Je m’arrache en sueurs de mon sommeil. C’est la troisième fois que ça m’arrive, cette nuit. En temps normal, je n’ai aucun mal à fermer l’œil de manière continue. Mais cette nuit, tout est différent.

Tous les souvenirs de mes entraînements de basket au collège refont surface dans mon esprit. Je visualise, certes de manière trouble, le visage sévère de ma coach de l’époque. Elle attachait ses cheveux courts et ambrés en une demi-queue de cheval qui dégageait le reste de sa figure, laissant entrevoir ses multiples rides frontales à force de hausser les sourcils. De sa main droite, elle replaçait toujours ses petites lunettes rondes sur l’arête de son nez, un geste qui précédait en général les reproches qu’elle allait me faire de sa voix stridente. Pour être honnête, elle recherchait le moindre prétexte pour me reprocher quelque chose, que ce soit un tir manqué, un plot ou une jambe mal positionnés. Jusque-là, rien d’alarmant. Elle faisait son travail avec pédagogie et personne ne pouvait le lui reprocher. Sauf lorsque ses reproches s’adressaient à moi en tant qu’individu et non plus en tant que joueuse. Oui. Elle ne l’a jamais exprimé de manière claire, mais au fond, je savais que mon voile la dérangeait. Le règlement du club n’interdisait pas le port de signes religieux dans l’enceinte de l’établissement. Et ça la rendait folle de rage. Mais je n’en tenais pas compte. Je n’étais pas là pour me faire apprécier. J’étais seulement là pour prouver mes capacités.

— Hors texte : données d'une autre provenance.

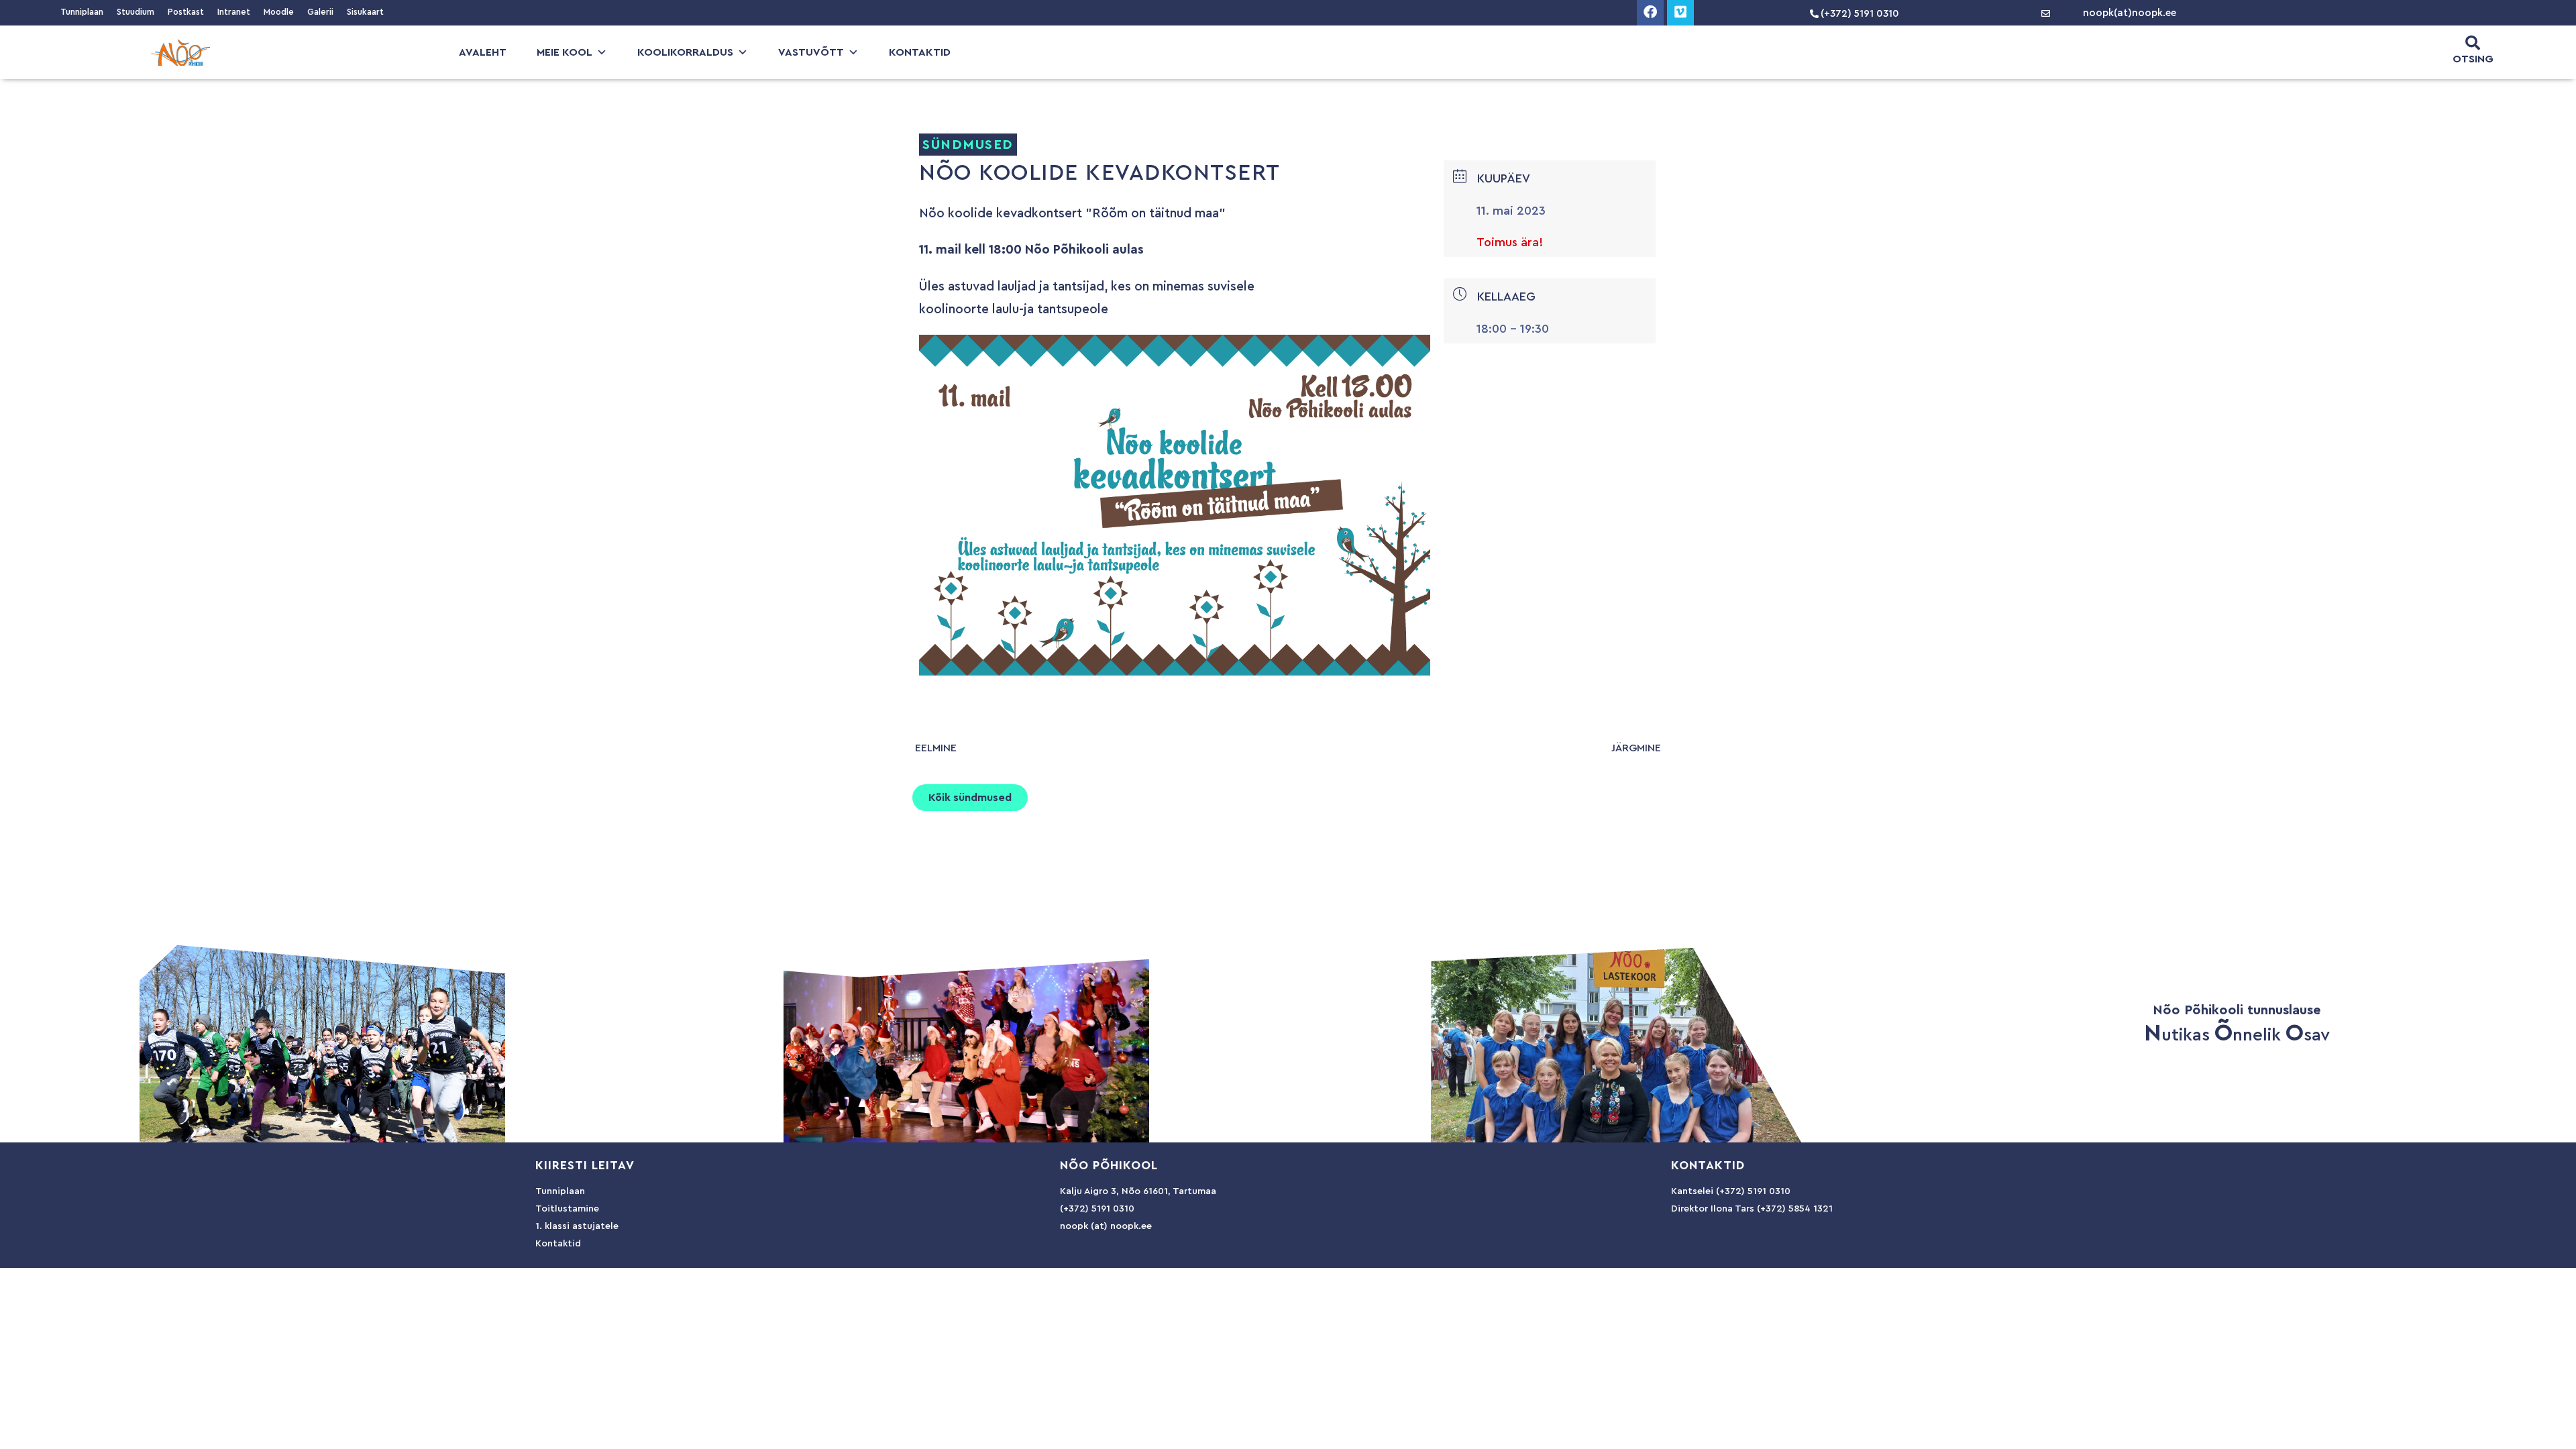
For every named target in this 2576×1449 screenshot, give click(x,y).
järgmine (1636, 748)
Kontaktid (920, 52)
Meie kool (564, 52)
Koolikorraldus (685, 52)
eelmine (936, 748)
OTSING (2473, 59)
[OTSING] (2472, 43)
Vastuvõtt (811, 52)
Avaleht (482, 52)
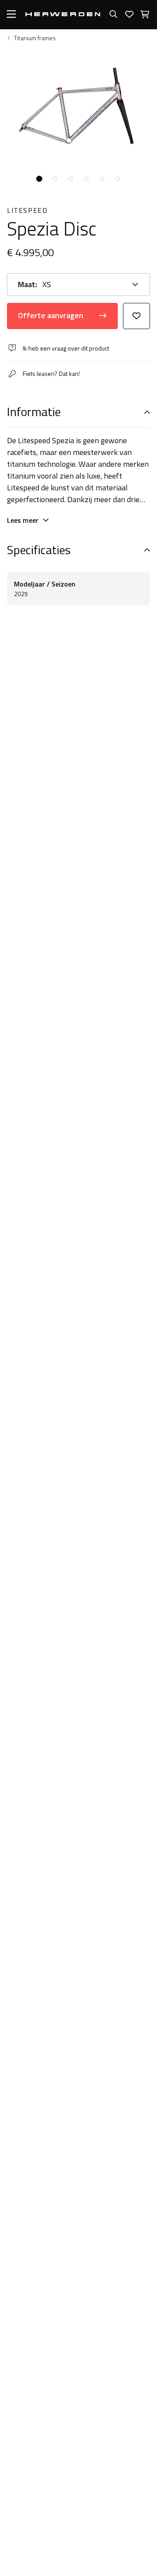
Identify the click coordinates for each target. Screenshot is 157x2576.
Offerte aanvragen (50, 315)
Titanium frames (35, 38)
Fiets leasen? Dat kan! (51, 373)
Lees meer (22, 520)
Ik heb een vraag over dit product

Je chasse quelques larmes d’un battement de cils. Cette fois, ce n’est plus ma professeure que j’aperçois, mais mes co-équipières. Elles avaient le même âge que moi et pourtant elles me dépassaient déjà de plusieurs têtes. Oui. J'étais petite. Tellement petite qu'elles n'étaient plus capables de me considérer comme l'une des leurs. J'étais devenue un parasite à éliminer. Parce que je ralentissais leur progression, malgré moi.

Mais je m’en fichais. De ne pas avoir d’amies dans l’équipe. Lucy venait me rendre visite et m’encourageait toutes les semaines, du haut des gradins. Et c’est tout ce dont j’avais besoin pour m’accrocher. De toute façon, au bout d'un moment, les membres de l'équipe auraient fini par se dispatcher aux quatres coins de la France, devenant des adversaires à leur tour. Alors c'est sans regret.

Sans m’en rendre compte, des larmes roulent le long de mes joues. Je tente de les essuyer rapidement, mais elles ne tarissent pas. Un flot incontrôlable s’abat sur mon visage. Et moi qui pensais que cette époque était révolue et qu’elle ne faisait plus partie que d’un lointain souvenir enfoui… Finalement, son évocation reste douloureuse.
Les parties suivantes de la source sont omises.